10

Images

From Sierra Leone to Afghanistan

IN 2009, KATE PICKETT AND RICHARD WILKINSON PUBLISHED THE Spirit Level, a book that did much to support the theory that inequality is the reason for much of what is right or wrong in any given society, and that it can literally drive people to crime.14 Wealth and poverty have far less to do with it, which is why the United States and Nigeria, for example, suffer from similar social problems, despite the huge difference in their GDP: they have similar levels of inequality.

Working in Sierra Leone at the invitation of Tony Blair’s Africa Governance Initiative, I heard tell of people there who had spent their life savings on a refrigerator they couldn’t even use because there was no electricity in their village. The trappings of a developed-country lifestyle—like keeping your food in a big shiny refrigerator—had become familiar images throughout the world wherever people had access to media or were exposed to advertising. This created desire, and once desire is triggered in humans, the process of attempting to satisfy that desire must run its course, whether it leads to happiness or to destruction. Obstacles along the way, like not having money or electricity, will be ignored or circumvented. This is how we’re all made, and it’s one of the fundamental drivers of the world we live in.

So it occurred to me that the dynamic of inequality leading to social problems of every kind, as described in The Spirit Level, is also played out globally on a daily basis. Thanks to the globalization of media, the sight of prosperity in the rich world drives social problems in the poor world.

And yet the amount that a society has to offer the world can have remarkably little to do with its economic prosperity, and there are so many things other than refrigerators that can form a country’s gift to the world. This point was emphasized for me on the day that Sierra Leone’s president, Ernest Bai Koroma, missed a meeting we’d been scheduled to have because he had to travel back to his village where a baby had been born. I assumed that this was a grandchild or nephew, until he explained to me that it was no relation at all, just somebody from his village, but in Sierra Leone there’s no difference between the two. It was impossible not to wonder how this value might look if elevated to the global dimension.

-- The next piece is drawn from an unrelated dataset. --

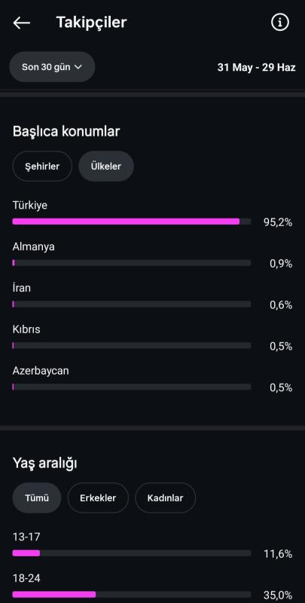The image size is (305, 603).
Task: Click the Almanya location bar
Action: point(132,262)
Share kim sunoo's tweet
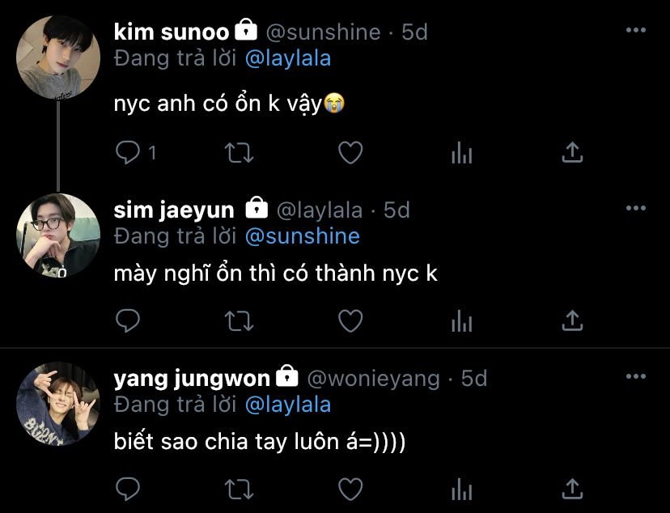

It was in a conversation with President Koroma, discussing the benefits of collaboration with a wider range of countries than Sierra Leone’s habitual donors, that the idea of “randomized multilateralism” occurred to me. Working together is always more productive than working alone, and the more dappled the mixture of national experience, culture, background, traditions, and worldview that each collaborator brings to the mix, the more unusual and exciting the results are likely to be.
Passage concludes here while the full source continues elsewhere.